(Stored records)
____

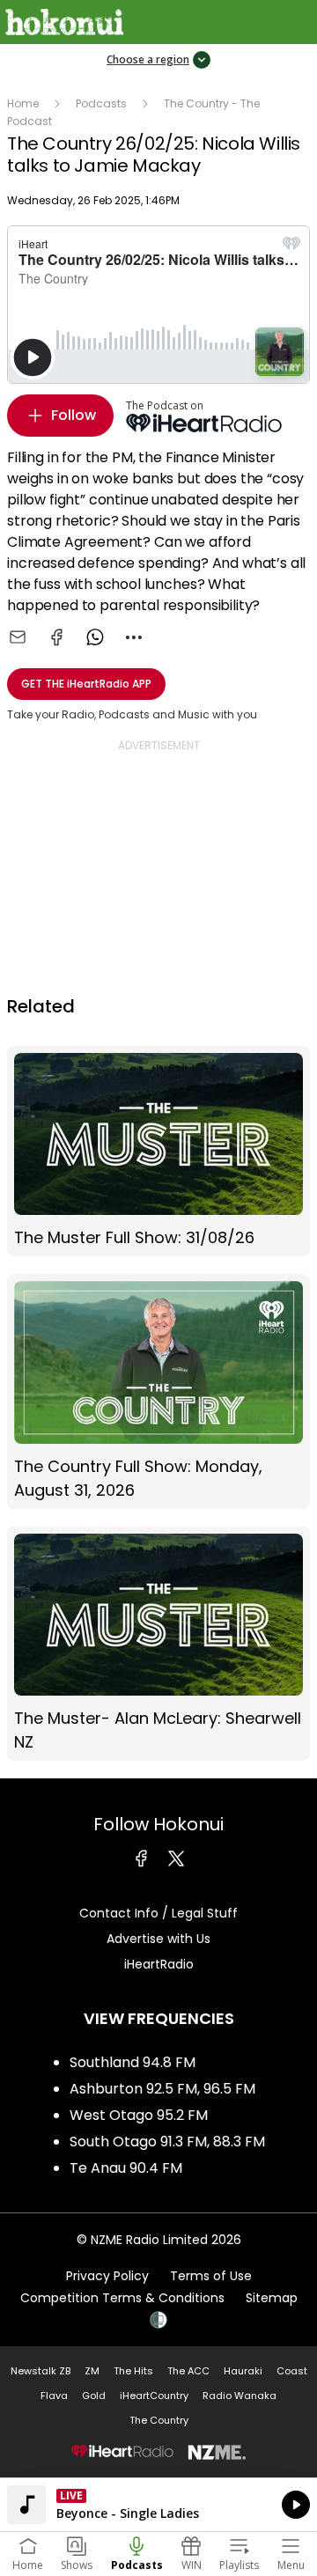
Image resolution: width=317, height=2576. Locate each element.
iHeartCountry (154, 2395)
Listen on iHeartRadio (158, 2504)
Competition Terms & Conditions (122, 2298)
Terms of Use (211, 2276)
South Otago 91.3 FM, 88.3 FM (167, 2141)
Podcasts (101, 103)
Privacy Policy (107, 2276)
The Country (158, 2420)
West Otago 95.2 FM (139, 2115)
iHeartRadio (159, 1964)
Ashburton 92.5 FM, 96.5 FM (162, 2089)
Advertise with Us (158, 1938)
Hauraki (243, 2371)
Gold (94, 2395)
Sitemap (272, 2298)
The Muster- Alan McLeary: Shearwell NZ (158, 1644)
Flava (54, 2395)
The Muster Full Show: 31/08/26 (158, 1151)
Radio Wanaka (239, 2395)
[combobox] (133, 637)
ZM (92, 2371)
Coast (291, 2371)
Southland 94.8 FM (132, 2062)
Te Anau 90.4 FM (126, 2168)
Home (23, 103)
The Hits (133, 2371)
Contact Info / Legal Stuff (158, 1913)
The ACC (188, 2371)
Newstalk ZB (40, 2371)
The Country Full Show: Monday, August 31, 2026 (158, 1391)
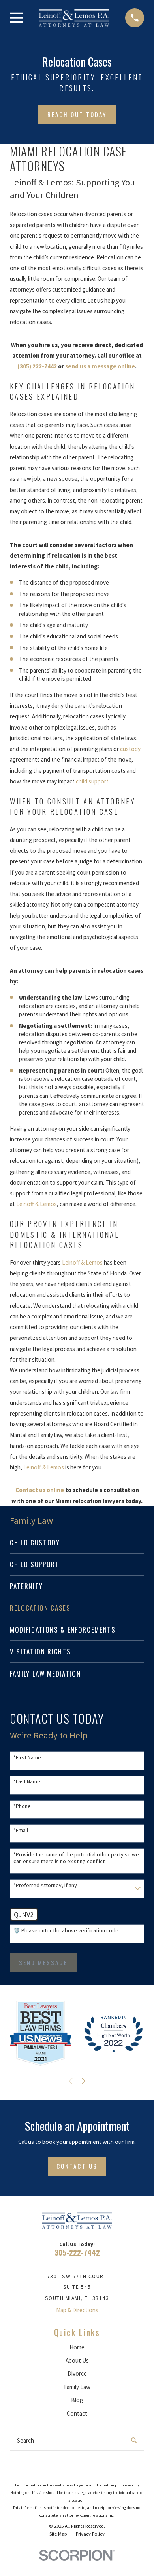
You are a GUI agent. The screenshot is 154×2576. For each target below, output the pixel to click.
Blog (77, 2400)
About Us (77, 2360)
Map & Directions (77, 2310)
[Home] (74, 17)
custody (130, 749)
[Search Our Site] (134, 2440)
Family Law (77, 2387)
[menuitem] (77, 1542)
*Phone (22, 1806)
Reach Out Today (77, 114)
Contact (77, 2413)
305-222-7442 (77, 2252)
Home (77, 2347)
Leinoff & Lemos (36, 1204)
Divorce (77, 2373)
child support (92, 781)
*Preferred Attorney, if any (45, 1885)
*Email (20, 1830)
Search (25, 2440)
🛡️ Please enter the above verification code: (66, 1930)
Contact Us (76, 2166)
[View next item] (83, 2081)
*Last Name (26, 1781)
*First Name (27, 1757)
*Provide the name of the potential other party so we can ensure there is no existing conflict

____

> **PROBLEM DESCRIPTION**: What are the lines, exactly as written above, from the line with "Terms of Use (211, 2276)" to the line with "Southland 94.8 FM (132, 2062)", both included? Output only those.

> **TASK SOLUTION**:
Terms of Use (211, 2276)
South Otago 91.3 FM, 88.3 FM (167, 2141)
Podcasts (101, 103)
Privacy Policy (107, 2276)
The Country (158, 2420)
West Otago 95.2 FM (139, 2115)
iHeartRadio (159, 1964)
Ashburton 92.5 FM, 96.5 FM (162, 2089)
Advertise with Us (158, 1938)
Hauraki (243, 2371)
Gold (94, 2395)
Sitemap (272, 2298)
The Muster- Alan McLeary: Shearwell NZ (158, 1644)
Flava (54, 2395)
The Muster Full Show: 31/08/26 (158, 1151)
Radio Wanaka (239, 2395)
[combobox] (133, 637)
ZM (92, 2371)
Coast (291, 2371)
Southland 94.8 FM (132, 2062)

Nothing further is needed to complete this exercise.